- [PROBLEM TO SOLVE]: One part of the entries below is wanted: the lines from the one containing "Where should I click to: Click 'until" through the one containing "Open the Advanced Configuration tab". Write those out exactly and nothing else.

- [PROVIDED DATA]:

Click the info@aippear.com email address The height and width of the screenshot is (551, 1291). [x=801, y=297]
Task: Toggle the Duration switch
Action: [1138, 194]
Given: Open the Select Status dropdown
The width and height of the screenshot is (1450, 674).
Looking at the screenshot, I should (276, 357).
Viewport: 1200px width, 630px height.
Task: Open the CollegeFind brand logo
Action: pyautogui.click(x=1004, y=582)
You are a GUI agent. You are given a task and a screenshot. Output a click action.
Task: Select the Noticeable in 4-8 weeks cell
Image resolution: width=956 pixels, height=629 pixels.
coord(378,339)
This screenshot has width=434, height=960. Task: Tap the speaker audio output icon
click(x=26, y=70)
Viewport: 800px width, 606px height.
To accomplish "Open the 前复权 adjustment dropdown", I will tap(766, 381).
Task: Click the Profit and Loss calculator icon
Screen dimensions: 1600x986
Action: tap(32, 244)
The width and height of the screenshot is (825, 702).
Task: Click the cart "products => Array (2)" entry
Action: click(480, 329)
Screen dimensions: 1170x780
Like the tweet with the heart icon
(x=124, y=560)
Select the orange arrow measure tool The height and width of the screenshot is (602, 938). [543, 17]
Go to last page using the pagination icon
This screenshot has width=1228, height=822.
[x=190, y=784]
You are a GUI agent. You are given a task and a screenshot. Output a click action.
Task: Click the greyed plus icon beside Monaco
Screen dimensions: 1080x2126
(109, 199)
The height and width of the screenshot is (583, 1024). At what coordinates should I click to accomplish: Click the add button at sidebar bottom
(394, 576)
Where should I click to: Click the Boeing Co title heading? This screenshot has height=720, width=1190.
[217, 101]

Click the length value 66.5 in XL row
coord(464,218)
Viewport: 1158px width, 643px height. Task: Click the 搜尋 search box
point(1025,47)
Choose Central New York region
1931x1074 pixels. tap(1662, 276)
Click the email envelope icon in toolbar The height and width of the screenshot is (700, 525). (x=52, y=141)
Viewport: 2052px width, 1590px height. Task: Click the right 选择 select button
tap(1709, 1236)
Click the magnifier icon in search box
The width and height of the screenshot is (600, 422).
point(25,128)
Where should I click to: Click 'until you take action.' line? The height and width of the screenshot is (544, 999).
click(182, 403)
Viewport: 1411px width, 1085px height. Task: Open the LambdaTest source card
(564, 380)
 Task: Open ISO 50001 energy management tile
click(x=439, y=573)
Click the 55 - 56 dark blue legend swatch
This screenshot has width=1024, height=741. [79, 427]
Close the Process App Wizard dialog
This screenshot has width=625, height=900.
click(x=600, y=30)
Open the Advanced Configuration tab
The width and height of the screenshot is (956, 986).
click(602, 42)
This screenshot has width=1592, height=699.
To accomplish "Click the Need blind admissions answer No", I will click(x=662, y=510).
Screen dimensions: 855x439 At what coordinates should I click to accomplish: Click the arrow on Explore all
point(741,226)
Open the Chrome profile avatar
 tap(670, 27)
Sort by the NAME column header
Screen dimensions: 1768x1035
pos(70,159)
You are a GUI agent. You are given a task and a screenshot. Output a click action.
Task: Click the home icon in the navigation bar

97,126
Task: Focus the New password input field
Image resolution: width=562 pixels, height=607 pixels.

- [YOUR RESPONSE]:
Where should I click to: Click 'until you take action.' line? The height and width of the screenshot is (544, 999).
click(182, 403)
Viewport: 1411px width, 1085px height. Task: Open the LambdaTest source card
(564, 380)
 Task: Open ISO 50001 energy management tile
click(x=439, y=573)
Click the 55 - 56 dark blue legend swatch
This screenshot has width=1024, height=741. [79, 427]
Close the Process App Wizard dialog
This screenshot has width=625, height=900.
click(x=600, y=30)
Open the Advanced Configuration tab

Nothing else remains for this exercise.